> _Provided material_:
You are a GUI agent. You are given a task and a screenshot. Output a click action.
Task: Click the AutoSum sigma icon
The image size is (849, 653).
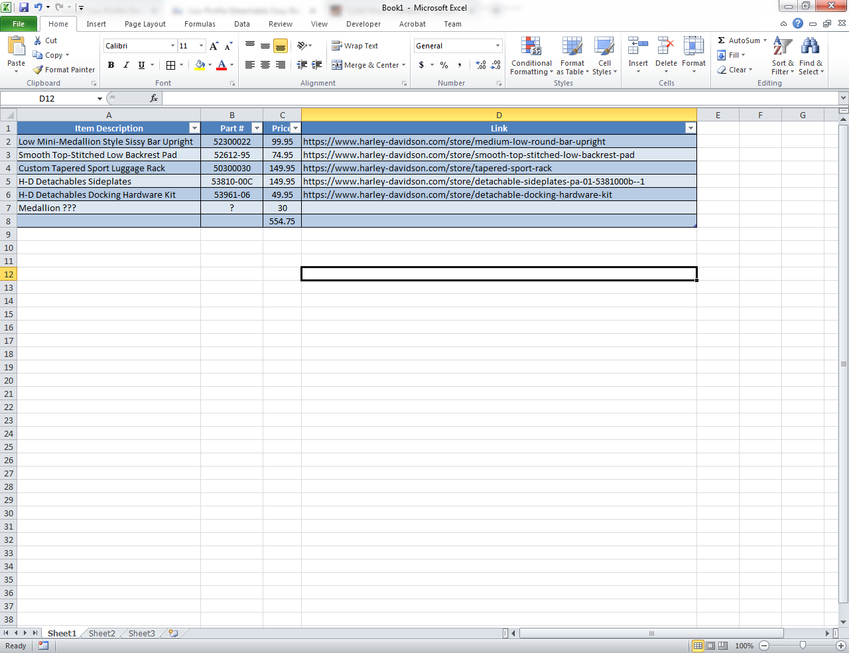pyautogui.click(x=722, y=40)
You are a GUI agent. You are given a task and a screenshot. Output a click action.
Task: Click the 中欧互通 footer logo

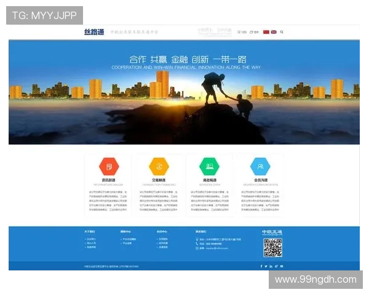(271, 232)
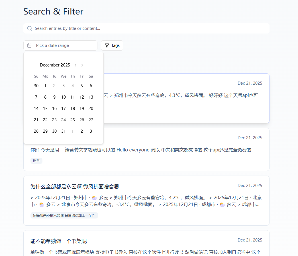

> _Your objective_: Return the full listing exactly as it appears above, without its pictures.

> _Answer section_:
You are a GUI agent. You are given a task and a screenshot. Output a click action.
Task: Click the AutoSum sigma icon
The image size is (849, 653).
pyautogui.click(x=722, y=40)
You are a GUI agent. You are given a task and a screenshot. Output a click action.
Task: Click the 中欧互通 footer logo

(271, 232)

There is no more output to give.